CVPR Paper Highlight: Building 3D-aware AI from 2D image data

Shijie Zhou, a PhD student advised by Prof. Achuta Kadambi at UCLA Henry Samueli School of Engineering, has received the Highlight Paper award for the paper titled “Feature 3DGS: Supercharging 3D Gaussian Splatting to Enable Distilled Feature Fields.” The award was received at the IEEE Computer Vision and Pattern Recognition (CVPR), which will take place in Seattle, Washington, in June 2024. CVPR is a top research venue in AI with an impact factor comparable to Nature, Science, and New England Journal of Medicine. Being further recognized as one of the Highlight papers of CVPR is therefore a notable honor for the research team.

“This research paper addresses a long standing puzzle in computer vision: namely the input data for vision are 2-dimensional (2D) photographs but the inferences we want to make about the world are 3-dimensional, like “where is an object located?” or “what path should a robot traverse?”. Therefore, while AI models built on 2D photos have powerful capabilities, it would be possible to unlock more capabilities if these models were to become increasingly aware of the 3-dimensional (3D) world. Example use cases that can benefit robot navigation, autonomous driving, robotic surgery on 3-dimensional biological organs, and many more.” says Zhou, the first author of the paper.

Unfortunately, when AI models are trained on 2D data, obtaining 3D awareness is not straightforward: an algorithm can be developed to “lift” the 2D feature representation to 3D feature representations, but this is an underdetermined inverse problem that is also compute constrained. To solve this problem, the paper renders the possible 3D light paths using a Gaussian radiance field representation, which constrains the 3D representation to a parametric representation. In contrast to a neural network, such an approach is faster, but has a drawback in rendering high-dimensional feature embedding. This is due to inconsistencies in spatial resolution and feature channels compared to RGB images. The paper introduces a further key contribution — a Parallel N-dimensional Gaussian Rasterizer — to motivate solutions for algorithmic speed and quality. 

“3D datasets are comparably rare, requiring specialized sensing hardware. At the moment, and for the foreseeable future, the largest scale computer vision datasets are made of 2D images and videos. So there is a need for algorithmic methods that can extract 3D awareness from 2D input data. It’s hard to achieve because 3D cues are only partially present in 2D photos, but it makes for an exciting research problem, with practical impact”, says Achuta Kadambi, an Assistant Professor at UCLA in Electrical Engineering and Computer Science, and a senior author of the paper.

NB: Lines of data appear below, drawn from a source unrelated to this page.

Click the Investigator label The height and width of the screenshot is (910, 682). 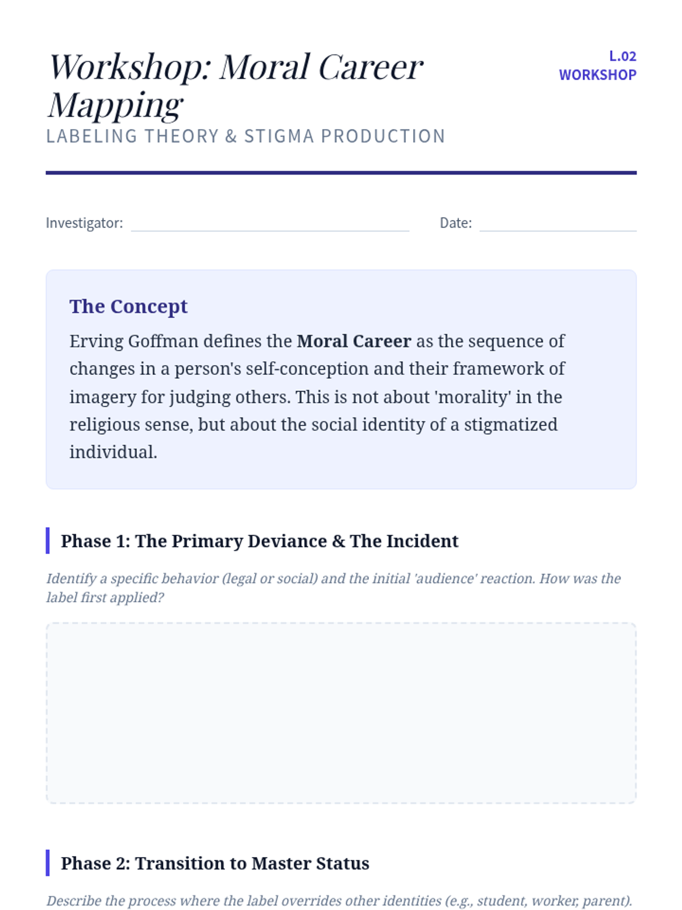[x=84, y=223]
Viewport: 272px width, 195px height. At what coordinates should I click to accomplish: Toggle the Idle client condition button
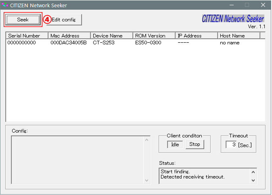point(175,145)
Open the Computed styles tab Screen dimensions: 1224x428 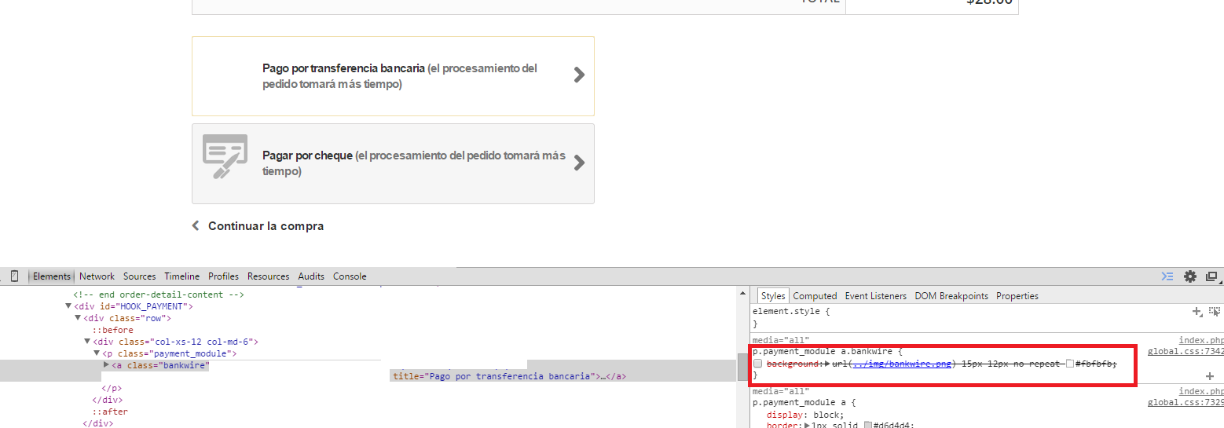click(815, 296)
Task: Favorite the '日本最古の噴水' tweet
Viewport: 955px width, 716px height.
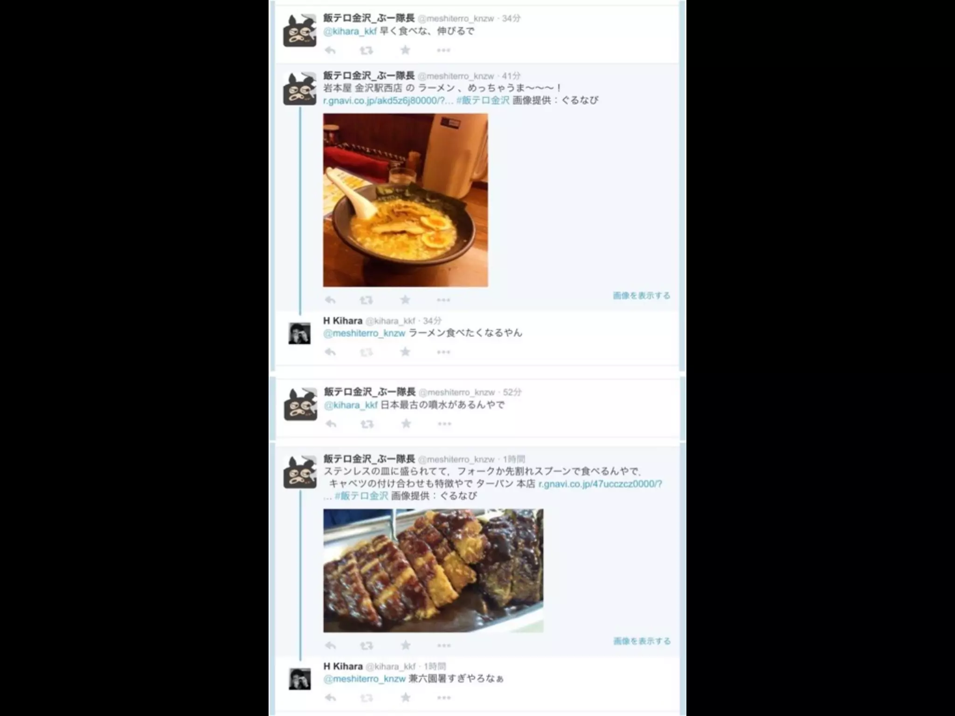Action: coord(406,423)
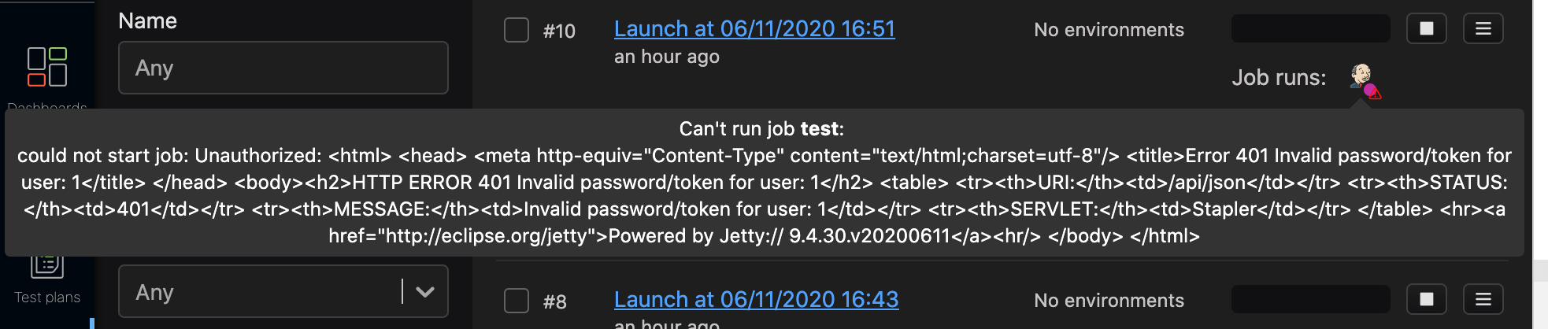Viewport: 1548px width, 329px height.
Task: Click "No environments" text for launch #10
Action: pos(1109,30)
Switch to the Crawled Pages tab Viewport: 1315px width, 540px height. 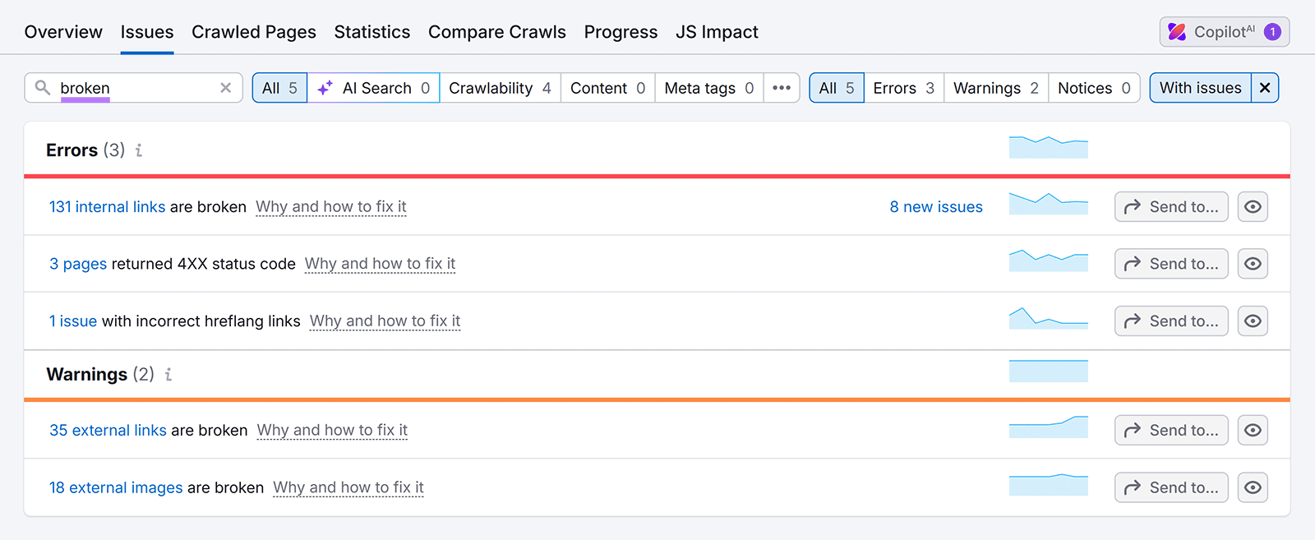[x=253, y=32]
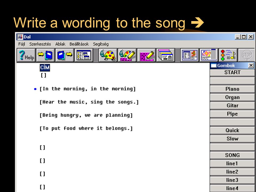Click the save-from-book arrow icon
Viewport: 256px width, 192px height.
tap(65, 55)
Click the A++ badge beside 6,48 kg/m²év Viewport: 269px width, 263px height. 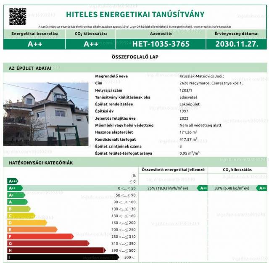pyautogui.click(x=261, y=188)
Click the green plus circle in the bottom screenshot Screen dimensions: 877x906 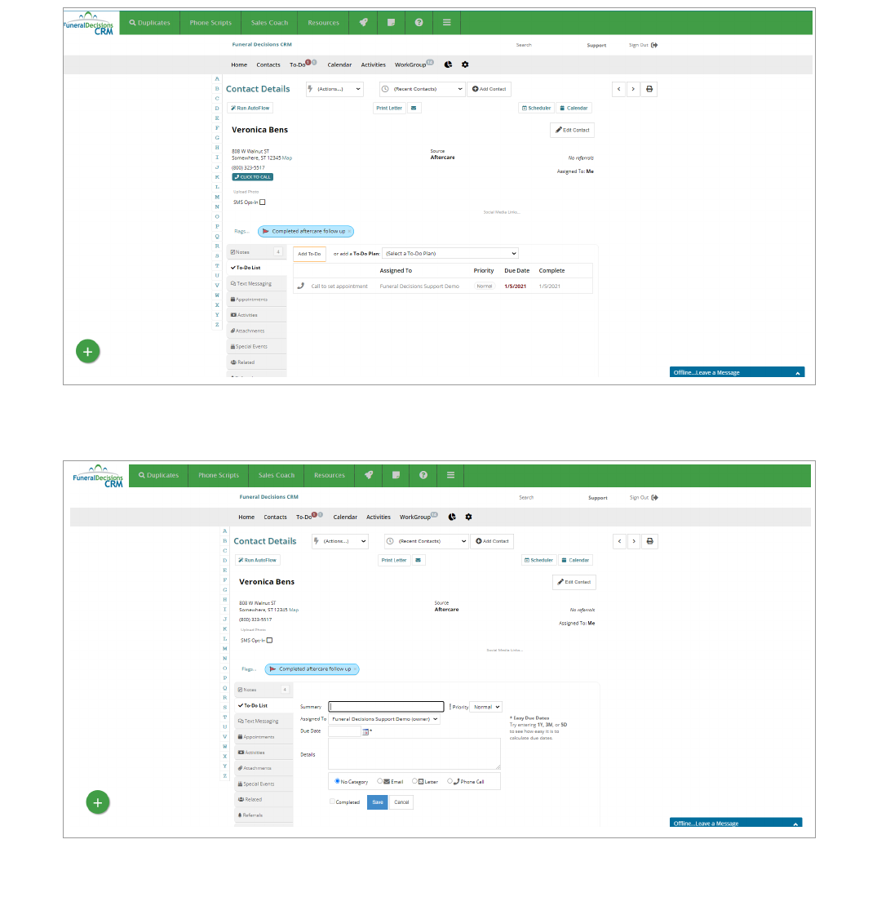98,802
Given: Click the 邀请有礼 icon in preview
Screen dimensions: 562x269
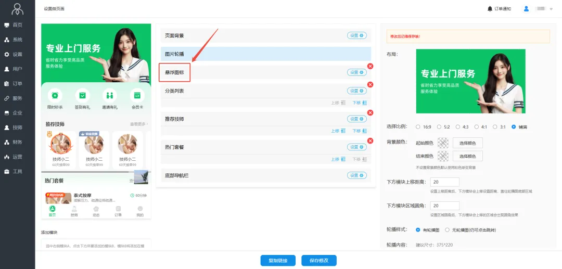Looking at the screenshot, I should click(x=110, y=95).
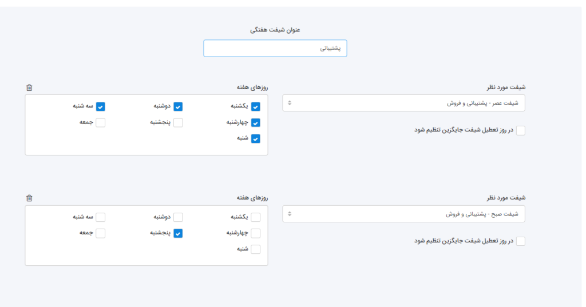
Task: Check یکشنبه in the second shift
Action: coord(255,217)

“Distilling 2D Foundation Models into 3D scene representations is an exciting avenue towards 3D scene understanding”, says Vincent Sitzmann, an Assistant Professor at MIT of Electrical Engineering and Computer Science, who was not involved in the research. “This paper takes a great step towards accelerating feature fields dramatically via Gaussian Splatting, unlocking feature fields across many applications which previously would have been intractable”. Sitzmann further notes that new applications could include those “ranging from 3D editing in computer graphics to robotic manipulation.”

Currently, the paper demonstrates results on a smaller set of applications in computer vision that include 3D semantic scene understanding, language-guided scene editing, and promptable segmentation in 3D scenes. All tasks were completed at ultra-fast inference speeds with results that outperform previous baselines in speed (2.7x faster feature rendering) and performance (23% improvement on a range of downstream tasks). These results are a significant step for “the foundations for general-purpose AI modeling and contributions to the sciences of computer vision and AI/ML,” says Suya You, a senior researcher of DEVCOM Army Research Laboratory (ARL), and a senior author of the Paper, adding that he is “proud of being part of the research team working with such talented students and faculty” on the work. The work was done in collaboration between the Visual Machines Group at UCLA (VMG) led by Prof. Kadambi, an Army Research Lab (ARL) team led by Dr. Suya You, and the Visual Informatics Group at UT Austin (VITA) led by Prof. Atlas Wang. Project details are available at along with downloadable code and it will be presented as a Highlight Paper this summer at CVPR.